Special counsel Robert Mueller faces a unique challenge in his investigation of Russian influence during the 2016 election. In addition to gathering information and prosecuting criminals, he has had to avoid getting fired by his resentful, mercurial, and unscrupulous commander in chief.
Fifteen months into the investigation, he appears to have done a masterful job. By manipulating and distracting Donald Trump and his team of lawyers, he has not only preserved his job, he has maintained complete autonomy and seeded a cluster of spinoff investigations that will be nearly impossible for the White House to stifle. And despite Trump’s insistence that he’s “totally allowed” to intervene whenever he chooses, he won’t dare make a move this close to the midterm election, which means Mueller’s investigation will be protected for at least three more months.
How has he done it?
1) No leaks. Whenever the media reports new revelations about Russian collusion, Trump flies off the handle, publicly attacking the investigators and privately exploring ways to terminate the investigation. Had Mueller and his team revealed their discoveries to the public, an enraged Trump would have them shut down long ago, consequences be damned. But the investigators have been extraordinarily tightlipped and leak-free, dripping out only the minimal information necessary for legal filings. The public doesn’t know what Mueller knows, and more importantly, neither does Donald Trump.

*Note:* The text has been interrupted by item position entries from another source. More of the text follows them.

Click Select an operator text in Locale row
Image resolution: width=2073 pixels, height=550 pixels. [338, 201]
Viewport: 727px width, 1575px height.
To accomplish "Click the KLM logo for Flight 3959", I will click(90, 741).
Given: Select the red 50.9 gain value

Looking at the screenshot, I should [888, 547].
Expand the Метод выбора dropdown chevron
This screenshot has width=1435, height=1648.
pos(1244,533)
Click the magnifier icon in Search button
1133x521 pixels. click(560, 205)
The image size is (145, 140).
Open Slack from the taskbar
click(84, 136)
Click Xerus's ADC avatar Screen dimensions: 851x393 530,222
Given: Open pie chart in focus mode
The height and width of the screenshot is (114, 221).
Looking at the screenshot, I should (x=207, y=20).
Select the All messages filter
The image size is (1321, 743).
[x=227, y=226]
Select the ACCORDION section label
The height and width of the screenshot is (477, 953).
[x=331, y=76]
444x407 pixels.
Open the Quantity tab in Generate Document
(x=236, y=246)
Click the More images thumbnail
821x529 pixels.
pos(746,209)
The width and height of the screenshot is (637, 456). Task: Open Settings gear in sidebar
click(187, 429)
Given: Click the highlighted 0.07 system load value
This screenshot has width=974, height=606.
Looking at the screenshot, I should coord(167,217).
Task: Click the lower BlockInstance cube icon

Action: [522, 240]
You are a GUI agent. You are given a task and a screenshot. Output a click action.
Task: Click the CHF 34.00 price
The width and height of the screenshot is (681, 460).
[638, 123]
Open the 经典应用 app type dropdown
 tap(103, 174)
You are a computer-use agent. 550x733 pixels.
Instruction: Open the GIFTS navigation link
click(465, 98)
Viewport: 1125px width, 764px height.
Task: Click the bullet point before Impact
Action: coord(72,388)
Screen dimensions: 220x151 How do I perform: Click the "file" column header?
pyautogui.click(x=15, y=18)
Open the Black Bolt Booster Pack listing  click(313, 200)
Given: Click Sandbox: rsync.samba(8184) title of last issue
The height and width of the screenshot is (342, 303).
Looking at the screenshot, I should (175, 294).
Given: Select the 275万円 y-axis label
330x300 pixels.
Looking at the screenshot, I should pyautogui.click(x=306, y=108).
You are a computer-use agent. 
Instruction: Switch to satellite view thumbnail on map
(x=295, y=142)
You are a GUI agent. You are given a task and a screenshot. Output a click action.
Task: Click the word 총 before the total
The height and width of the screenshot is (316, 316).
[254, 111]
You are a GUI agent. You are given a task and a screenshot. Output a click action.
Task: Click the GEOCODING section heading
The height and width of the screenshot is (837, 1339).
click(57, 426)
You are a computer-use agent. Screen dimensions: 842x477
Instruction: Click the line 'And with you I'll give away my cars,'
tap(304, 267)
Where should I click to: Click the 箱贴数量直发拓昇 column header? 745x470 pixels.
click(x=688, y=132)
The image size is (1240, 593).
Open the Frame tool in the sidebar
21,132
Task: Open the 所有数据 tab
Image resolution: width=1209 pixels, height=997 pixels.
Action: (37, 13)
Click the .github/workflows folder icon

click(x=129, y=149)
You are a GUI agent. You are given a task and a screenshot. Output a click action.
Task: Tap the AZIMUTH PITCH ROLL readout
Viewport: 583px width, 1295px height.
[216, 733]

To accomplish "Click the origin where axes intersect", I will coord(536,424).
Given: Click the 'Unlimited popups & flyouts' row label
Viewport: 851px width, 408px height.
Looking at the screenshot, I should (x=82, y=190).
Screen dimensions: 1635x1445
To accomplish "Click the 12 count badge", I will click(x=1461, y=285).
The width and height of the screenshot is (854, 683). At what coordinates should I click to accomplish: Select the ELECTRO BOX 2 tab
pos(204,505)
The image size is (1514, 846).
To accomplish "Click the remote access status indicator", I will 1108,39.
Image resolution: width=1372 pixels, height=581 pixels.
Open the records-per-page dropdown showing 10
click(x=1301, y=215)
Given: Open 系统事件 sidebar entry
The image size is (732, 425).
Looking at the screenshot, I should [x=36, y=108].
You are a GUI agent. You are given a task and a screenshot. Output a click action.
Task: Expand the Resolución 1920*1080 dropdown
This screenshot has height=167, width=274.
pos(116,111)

2) Soft rollout. It’s notable that Mueller has not indicted or even questioned any members of Trump’s family, including Donald Trump Jr. and Jared Kushner, who sought dirt on Hillary Clinton from a Russian operative. Publicly targeting anyone too close to Trump would certainly provoke a forceful reaction from the president. Instead, Mueller has prowled the outskirts, taking down stragglers like George Papadopoulos, Michael Flynn, Rick Gates, and Paul Manafort, before he goes after the main herd.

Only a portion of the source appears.